WORK TO COMPLETE
Identify every line in the entries below that contains the string "Viewport" and copy each one in full. Match case exactly.

━━━━━━━━━━━━━━━━━━━━

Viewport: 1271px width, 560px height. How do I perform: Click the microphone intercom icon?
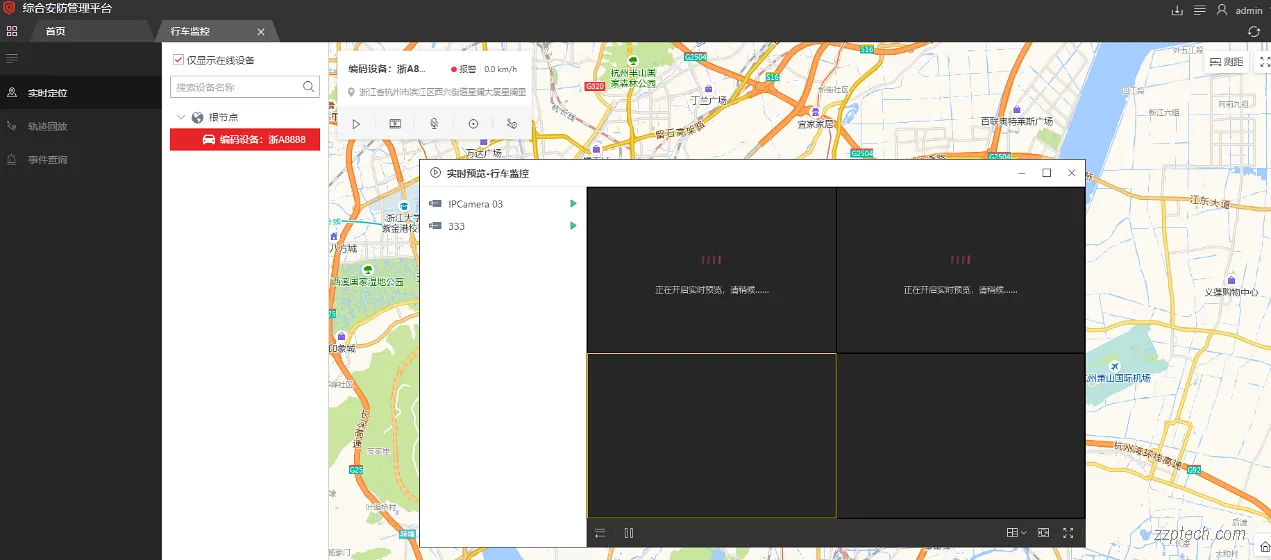pos(434,124)
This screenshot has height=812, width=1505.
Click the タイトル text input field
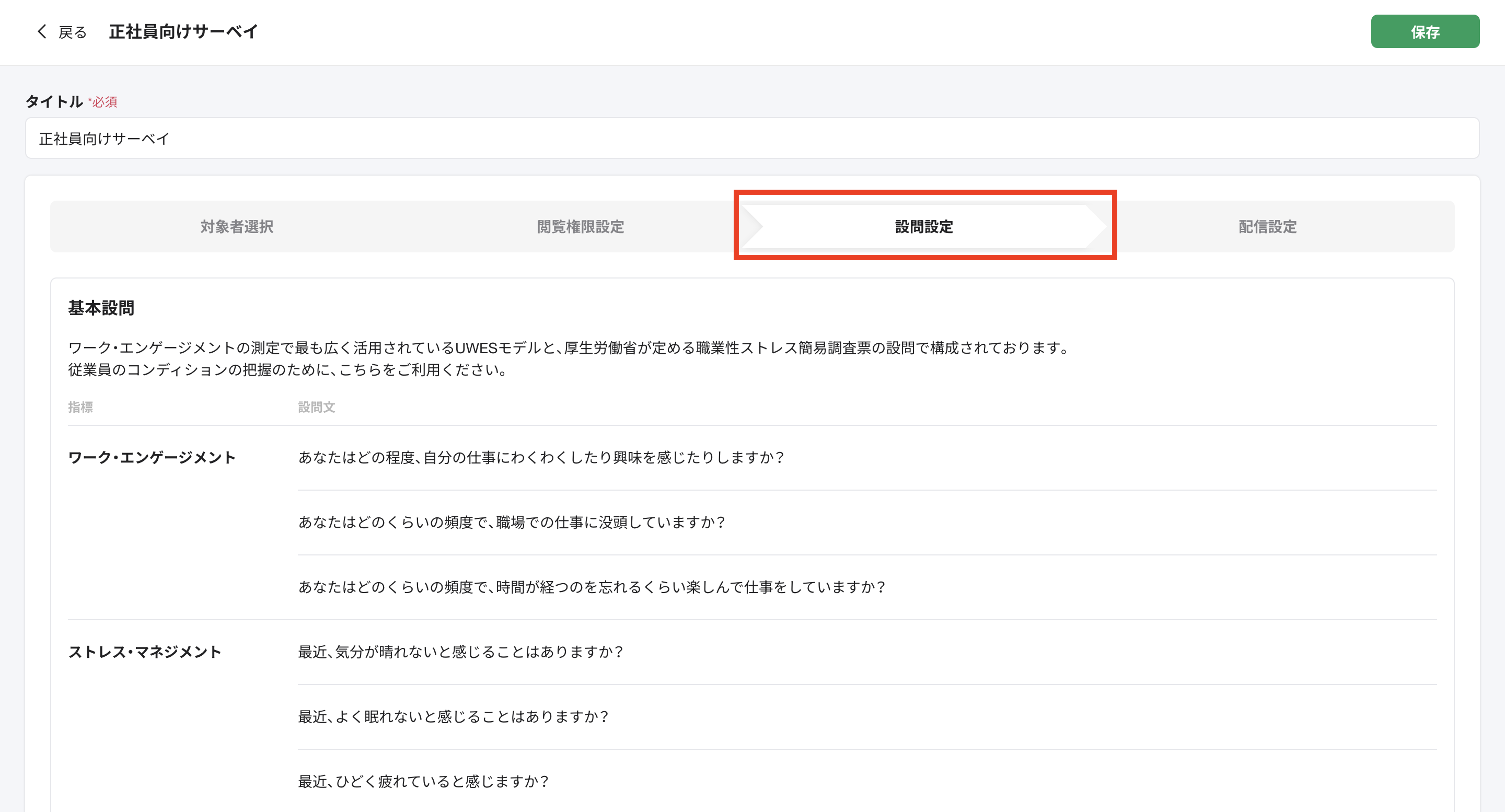click(x=751, y=138)
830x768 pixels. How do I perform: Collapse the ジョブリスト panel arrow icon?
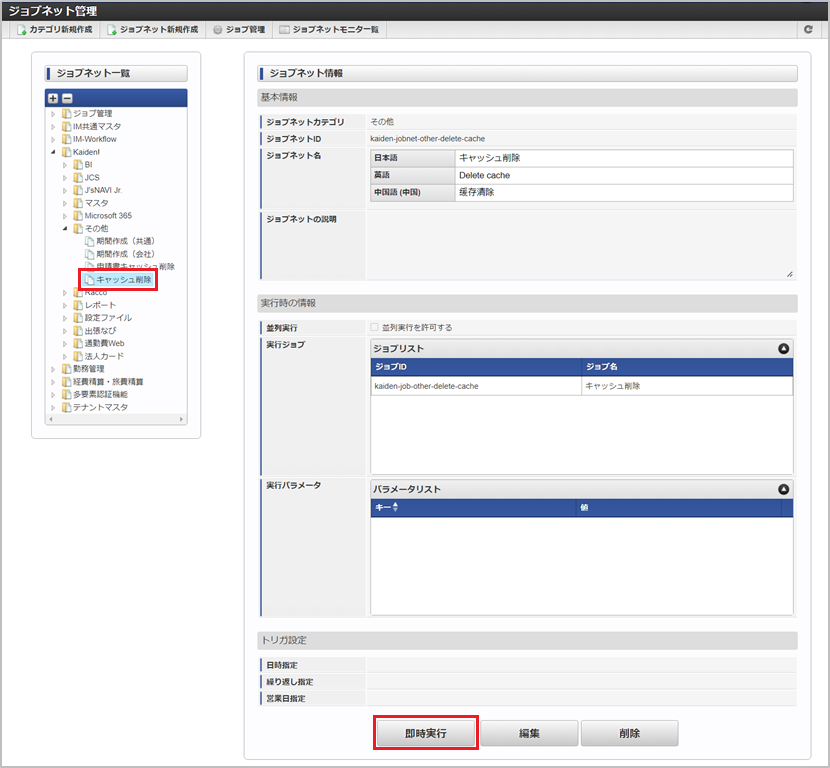(x=784, y=349)
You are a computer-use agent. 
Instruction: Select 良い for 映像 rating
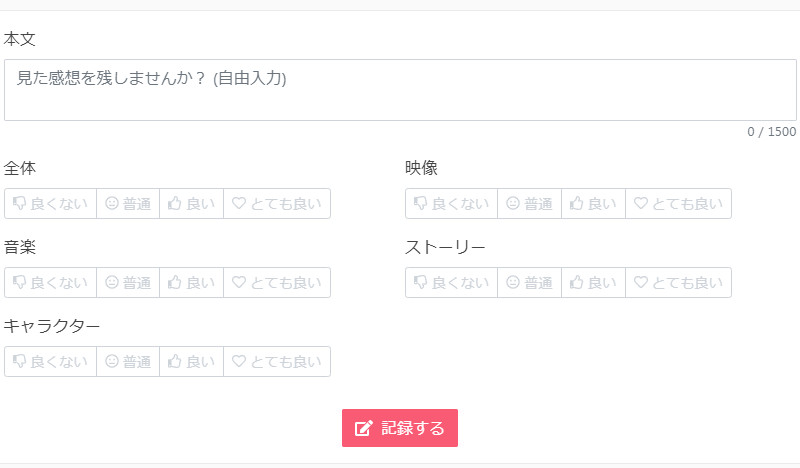(593, 204)
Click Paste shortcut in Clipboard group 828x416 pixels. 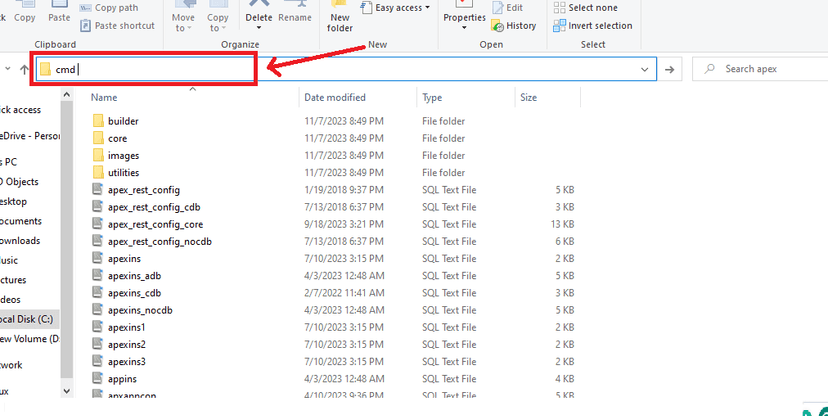click(117, 26)
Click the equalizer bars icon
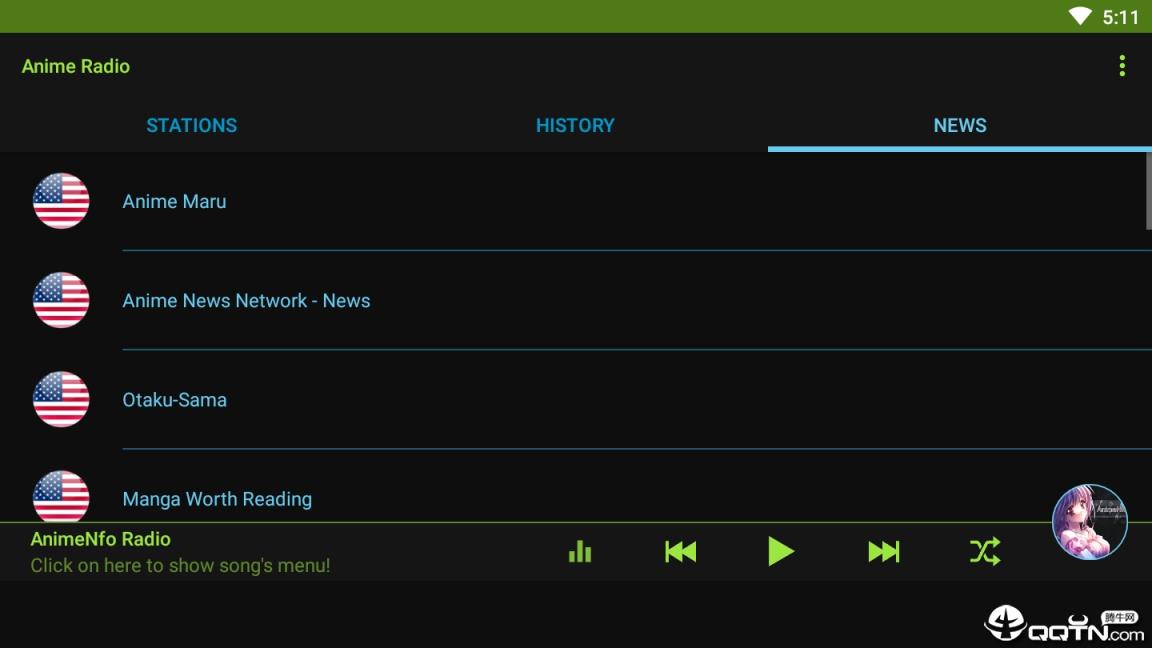The image size is (1152, 648). coord(580,551)
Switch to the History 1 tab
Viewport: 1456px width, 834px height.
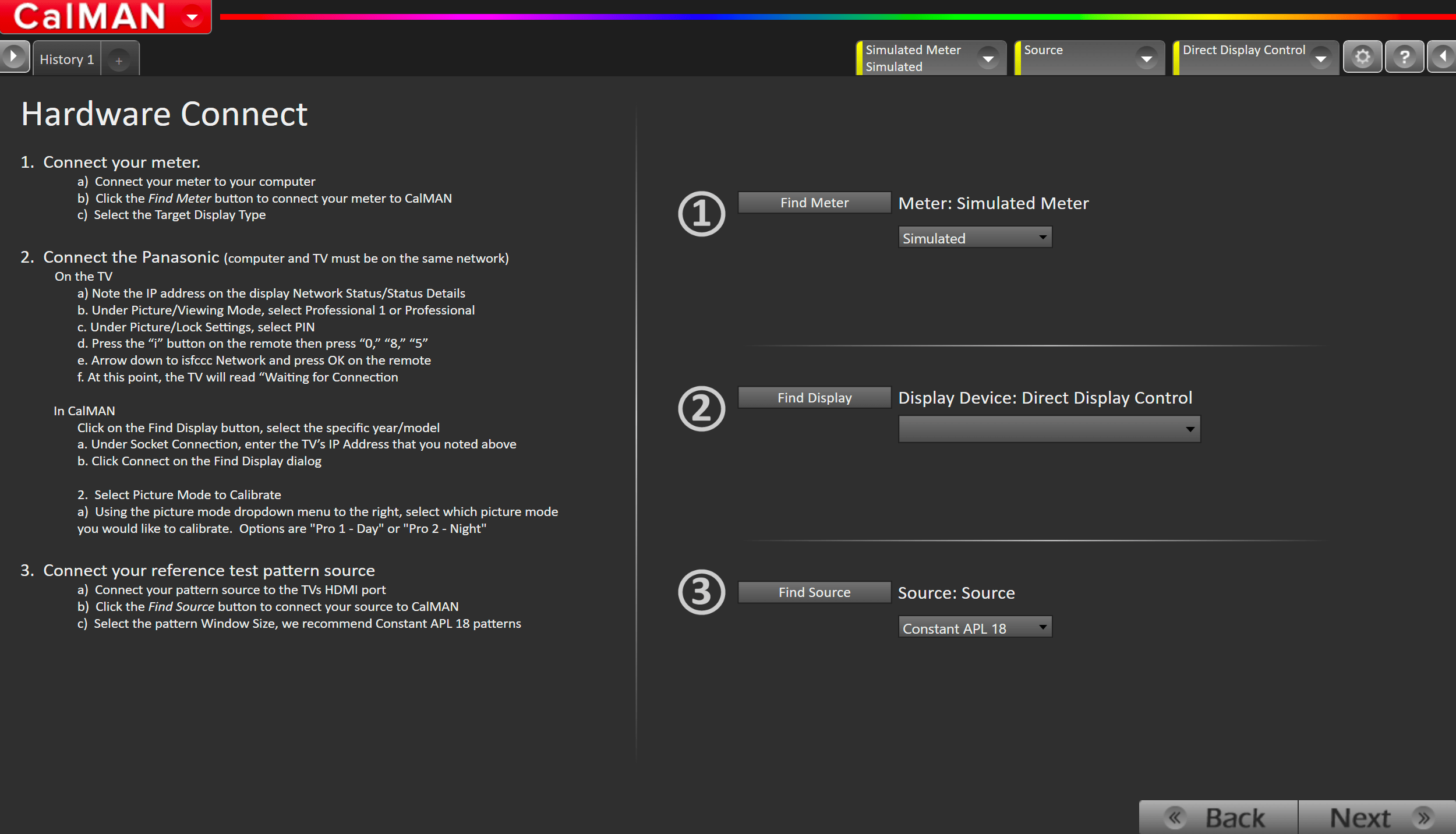point(67,59)
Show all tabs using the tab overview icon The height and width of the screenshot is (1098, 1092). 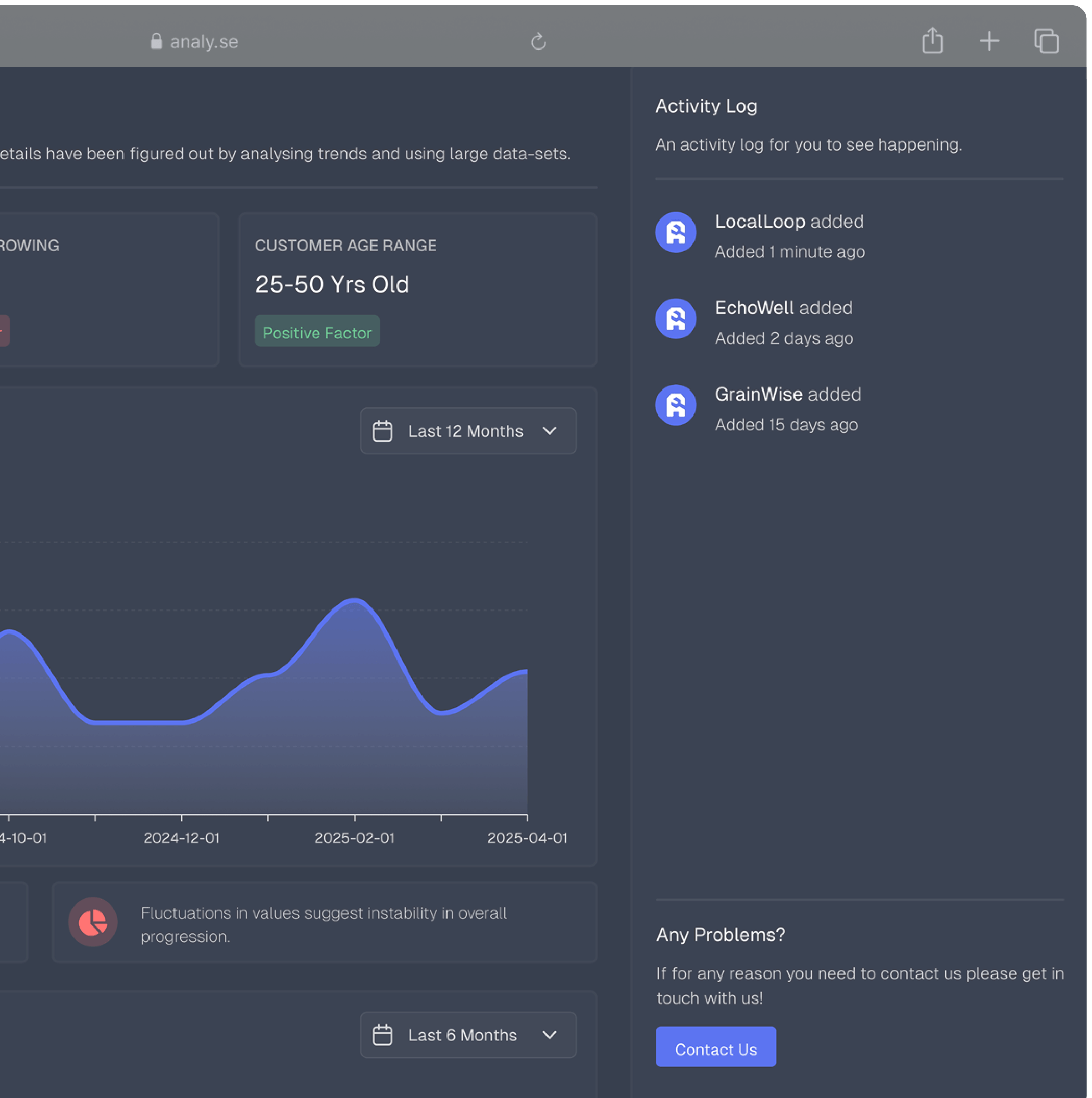point(1046,40)
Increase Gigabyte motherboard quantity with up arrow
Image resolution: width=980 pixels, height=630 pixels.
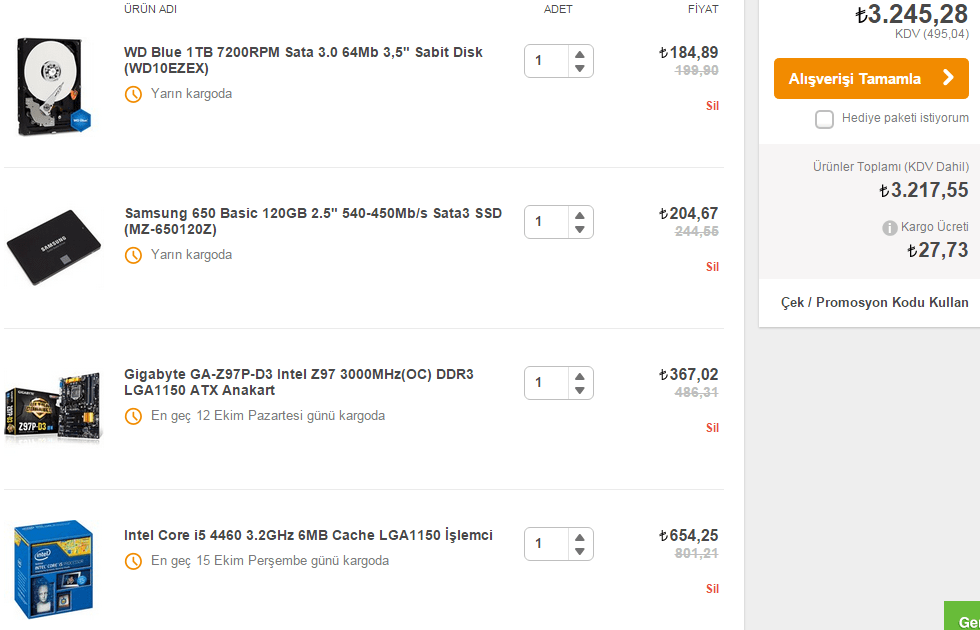tap(579, 375)
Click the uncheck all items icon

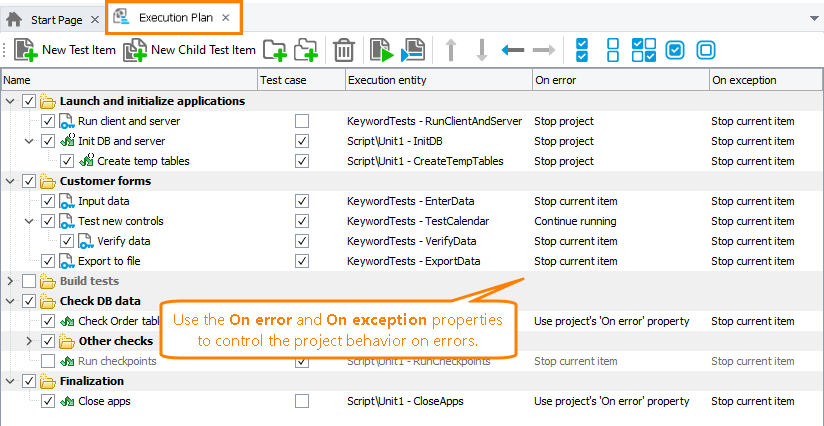(614, 50)
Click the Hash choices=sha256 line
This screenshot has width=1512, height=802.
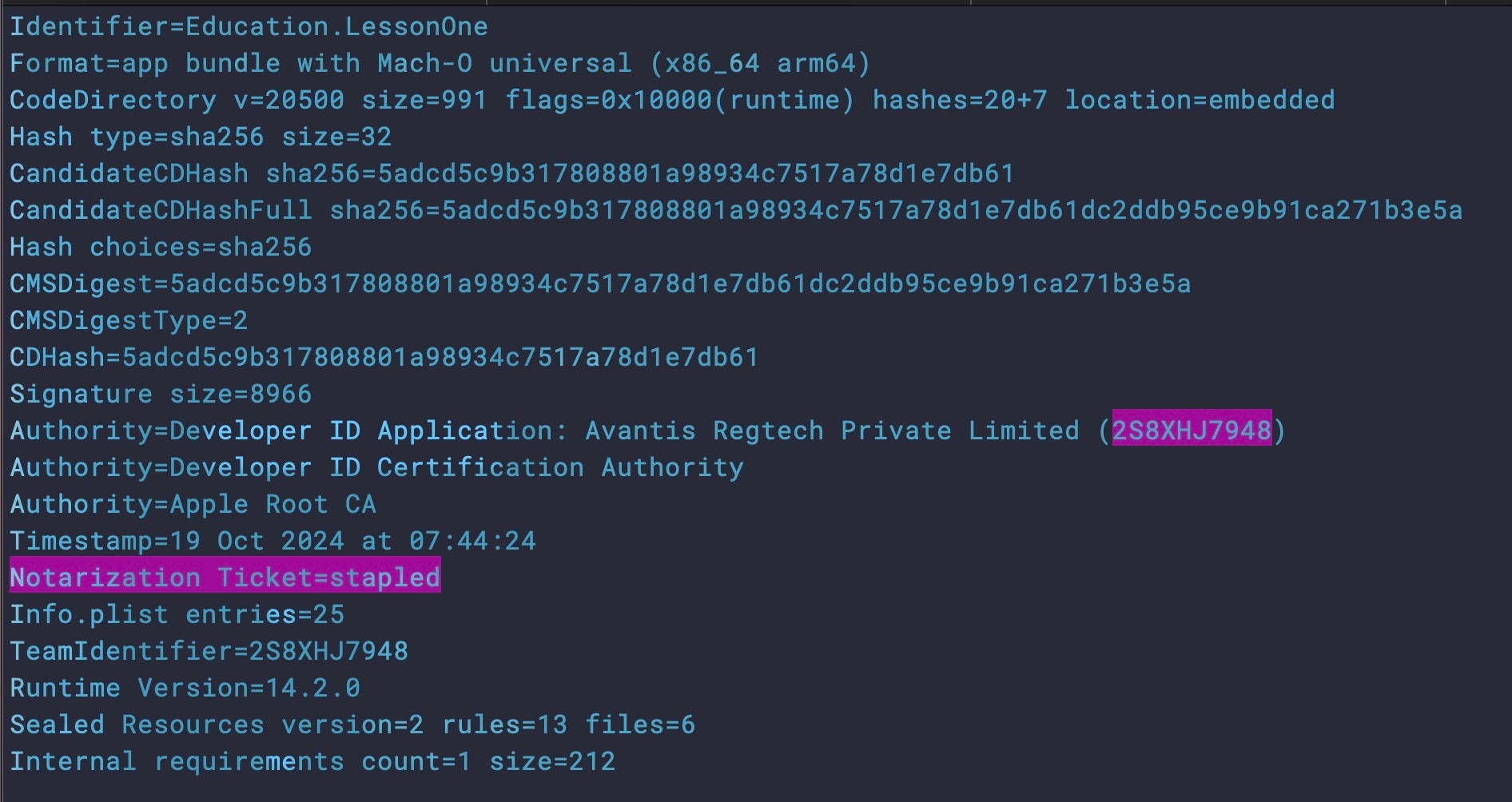[x=161, y=247]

━━━━━━━━━━━━━━━━━━━━

TASK OUTPUT
Viewport: 1271px width, 560px height. How do I perform: Click the microphone intercom icon?
Viewport: 1456px width, 834px height.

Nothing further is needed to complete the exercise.